### Description of the task
Check each line of the entries. Copy the ones that contain the string "cell".

*** Material supplied ***

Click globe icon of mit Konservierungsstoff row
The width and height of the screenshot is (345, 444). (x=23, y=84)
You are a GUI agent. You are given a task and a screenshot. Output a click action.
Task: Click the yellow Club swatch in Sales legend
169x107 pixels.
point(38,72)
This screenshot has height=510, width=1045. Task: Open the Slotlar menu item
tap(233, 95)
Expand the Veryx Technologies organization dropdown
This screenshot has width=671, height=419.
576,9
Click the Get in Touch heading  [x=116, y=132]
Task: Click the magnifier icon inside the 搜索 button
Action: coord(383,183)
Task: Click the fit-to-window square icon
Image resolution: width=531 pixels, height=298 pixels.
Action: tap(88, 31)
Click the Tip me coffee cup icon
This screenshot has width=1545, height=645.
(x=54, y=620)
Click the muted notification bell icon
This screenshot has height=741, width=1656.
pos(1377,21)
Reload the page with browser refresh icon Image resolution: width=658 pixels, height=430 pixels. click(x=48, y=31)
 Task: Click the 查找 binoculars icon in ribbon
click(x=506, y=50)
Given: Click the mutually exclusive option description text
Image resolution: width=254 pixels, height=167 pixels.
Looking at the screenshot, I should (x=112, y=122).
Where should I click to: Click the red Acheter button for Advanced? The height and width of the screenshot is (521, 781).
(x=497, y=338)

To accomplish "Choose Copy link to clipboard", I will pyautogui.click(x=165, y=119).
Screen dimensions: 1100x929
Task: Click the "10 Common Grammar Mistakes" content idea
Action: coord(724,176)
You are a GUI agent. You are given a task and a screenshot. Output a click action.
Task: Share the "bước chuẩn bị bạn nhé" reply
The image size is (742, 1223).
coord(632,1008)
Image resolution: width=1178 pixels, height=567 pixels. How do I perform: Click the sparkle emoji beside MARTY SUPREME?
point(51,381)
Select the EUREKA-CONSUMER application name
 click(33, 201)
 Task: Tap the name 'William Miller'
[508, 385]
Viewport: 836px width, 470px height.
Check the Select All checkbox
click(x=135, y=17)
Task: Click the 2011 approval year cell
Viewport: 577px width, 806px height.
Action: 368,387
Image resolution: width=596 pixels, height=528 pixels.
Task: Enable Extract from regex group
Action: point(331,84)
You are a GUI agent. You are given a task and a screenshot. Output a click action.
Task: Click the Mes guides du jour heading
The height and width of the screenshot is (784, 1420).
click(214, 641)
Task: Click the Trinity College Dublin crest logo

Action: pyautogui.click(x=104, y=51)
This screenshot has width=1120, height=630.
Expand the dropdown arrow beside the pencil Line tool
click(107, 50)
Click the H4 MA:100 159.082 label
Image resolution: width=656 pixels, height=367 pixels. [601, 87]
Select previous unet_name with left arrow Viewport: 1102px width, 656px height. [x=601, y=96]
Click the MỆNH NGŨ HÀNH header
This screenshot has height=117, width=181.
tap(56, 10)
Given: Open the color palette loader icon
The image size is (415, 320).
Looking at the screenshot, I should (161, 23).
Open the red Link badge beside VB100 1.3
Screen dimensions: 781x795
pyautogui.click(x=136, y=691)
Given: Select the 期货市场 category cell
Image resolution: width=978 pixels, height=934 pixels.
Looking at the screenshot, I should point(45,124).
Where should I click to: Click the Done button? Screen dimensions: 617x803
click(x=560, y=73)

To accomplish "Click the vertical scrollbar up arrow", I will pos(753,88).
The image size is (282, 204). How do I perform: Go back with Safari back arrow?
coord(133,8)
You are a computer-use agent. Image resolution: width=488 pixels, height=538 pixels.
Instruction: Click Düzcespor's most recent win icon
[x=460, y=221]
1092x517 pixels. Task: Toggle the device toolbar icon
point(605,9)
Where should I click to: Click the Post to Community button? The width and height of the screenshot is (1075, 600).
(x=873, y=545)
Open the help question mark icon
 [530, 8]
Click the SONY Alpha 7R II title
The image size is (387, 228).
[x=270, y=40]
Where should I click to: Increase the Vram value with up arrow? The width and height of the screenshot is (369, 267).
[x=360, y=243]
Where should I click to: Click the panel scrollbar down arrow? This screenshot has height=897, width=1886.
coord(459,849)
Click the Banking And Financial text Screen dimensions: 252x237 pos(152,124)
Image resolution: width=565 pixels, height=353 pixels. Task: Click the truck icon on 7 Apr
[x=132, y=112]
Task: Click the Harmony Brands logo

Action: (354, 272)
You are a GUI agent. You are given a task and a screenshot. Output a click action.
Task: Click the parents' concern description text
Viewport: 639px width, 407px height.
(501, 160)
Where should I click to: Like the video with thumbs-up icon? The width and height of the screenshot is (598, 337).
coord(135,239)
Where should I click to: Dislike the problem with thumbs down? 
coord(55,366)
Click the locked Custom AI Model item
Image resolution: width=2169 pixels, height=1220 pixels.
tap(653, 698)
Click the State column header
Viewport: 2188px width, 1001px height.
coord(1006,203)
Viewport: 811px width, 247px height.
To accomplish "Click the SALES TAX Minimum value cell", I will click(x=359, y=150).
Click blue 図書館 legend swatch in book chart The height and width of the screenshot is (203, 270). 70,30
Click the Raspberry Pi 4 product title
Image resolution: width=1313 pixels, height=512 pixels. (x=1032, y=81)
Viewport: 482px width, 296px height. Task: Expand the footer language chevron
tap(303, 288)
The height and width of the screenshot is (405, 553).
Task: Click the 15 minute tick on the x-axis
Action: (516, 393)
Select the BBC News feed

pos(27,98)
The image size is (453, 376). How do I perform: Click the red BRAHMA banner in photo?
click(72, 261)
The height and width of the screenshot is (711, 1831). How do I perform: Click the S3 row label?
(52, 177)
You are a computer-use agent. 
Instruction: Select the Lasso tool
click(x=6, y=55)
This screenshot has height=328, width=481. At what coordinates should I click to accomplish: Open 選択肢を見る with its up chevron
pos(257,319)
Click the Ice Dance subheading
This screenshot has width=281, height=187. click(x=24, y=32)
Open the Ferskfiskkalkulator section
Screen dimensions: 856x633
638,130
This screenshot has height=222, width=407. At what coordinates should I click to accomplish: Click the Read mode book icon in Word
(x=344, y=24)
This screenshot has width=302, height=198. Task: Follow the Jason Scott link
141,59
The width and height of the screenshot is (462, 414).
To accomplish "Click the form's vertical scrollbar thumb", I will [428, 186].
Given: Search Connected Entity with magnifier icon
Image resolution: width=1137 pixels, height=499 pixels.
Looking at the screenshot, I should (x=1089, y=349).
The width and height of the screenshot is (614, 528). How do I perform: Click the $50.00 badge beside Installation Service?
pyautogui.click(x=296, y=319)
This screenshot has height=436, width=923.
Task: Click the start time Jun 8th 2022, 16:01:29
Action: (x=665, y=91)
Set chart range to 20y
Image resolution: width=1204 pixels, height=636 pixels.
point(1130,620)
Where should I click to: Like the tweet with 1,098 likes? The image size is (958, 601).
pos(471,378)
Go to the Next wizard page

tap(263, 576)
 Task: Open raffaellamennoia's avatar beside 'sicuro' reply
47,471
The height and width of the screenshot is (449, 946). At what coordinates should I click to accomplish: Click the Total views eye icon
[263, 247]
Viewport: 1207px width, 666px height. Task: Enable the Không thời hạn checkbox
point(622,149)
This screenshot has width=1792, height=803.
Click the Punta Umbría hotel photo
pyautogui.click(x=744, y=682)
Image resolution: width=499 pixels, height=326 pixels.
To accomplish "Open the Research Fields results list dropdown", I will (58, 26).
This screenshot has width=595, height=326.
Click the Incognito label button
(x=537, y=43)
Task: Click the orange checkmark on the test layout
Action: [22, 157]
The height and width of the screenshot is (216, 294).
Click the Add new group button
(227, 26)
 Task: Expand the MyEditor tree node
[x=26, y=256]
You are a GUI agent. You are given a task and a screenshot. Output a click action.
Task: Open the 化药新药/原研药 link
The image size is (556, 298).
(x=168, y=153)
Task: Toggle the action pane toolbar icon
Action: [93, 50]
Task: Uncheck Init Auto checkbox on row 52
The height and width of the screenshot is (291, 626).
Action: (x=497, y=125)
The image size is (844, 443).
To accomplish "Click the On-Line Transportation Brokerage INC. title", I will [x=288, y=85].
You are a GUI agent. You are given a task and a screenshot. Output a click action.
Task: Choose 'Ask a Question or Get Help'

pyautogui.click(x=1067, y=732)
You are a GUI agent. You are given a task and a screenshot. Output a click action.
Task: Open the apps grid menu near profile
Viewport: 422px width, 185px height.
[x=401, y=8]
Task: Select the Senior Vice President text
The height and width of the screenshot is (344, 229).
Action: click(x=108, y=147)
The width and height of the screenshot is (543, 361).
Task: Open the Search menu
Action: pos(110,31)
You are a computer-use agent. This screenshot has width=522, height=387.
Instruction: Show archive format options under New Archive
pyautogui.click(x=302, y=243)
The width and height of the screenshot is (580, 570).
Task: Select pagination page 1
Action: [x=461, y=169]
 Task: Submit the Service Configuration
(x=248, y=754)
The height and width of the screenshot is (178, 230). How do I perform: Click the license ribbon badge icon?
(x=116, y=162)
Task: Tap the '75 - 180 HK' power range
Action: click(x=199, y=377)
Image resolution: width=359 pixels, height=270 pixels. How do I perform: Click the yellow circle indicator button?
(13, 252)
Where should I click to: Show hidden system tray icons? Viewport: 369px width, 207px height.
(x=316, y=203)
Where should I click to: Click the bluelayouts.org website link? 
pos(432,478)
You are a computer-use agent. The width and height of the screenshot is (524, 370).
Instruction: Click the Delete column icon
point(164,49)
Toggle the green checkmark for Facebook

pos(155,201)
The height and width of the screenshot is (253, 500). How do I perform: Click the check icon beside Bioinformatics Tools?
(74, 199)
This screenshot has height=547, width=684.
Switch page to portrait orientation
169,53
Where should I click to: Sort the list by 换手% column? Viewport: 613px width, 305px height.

*** End of Material supplied ***

### Answer to the exercise
Task: Click the 2011 approval year cell
Given: Select the 期货市场 category cell
To accomplish "Click the SALES TAX Minimum value cell", I will click(x=359, y=150).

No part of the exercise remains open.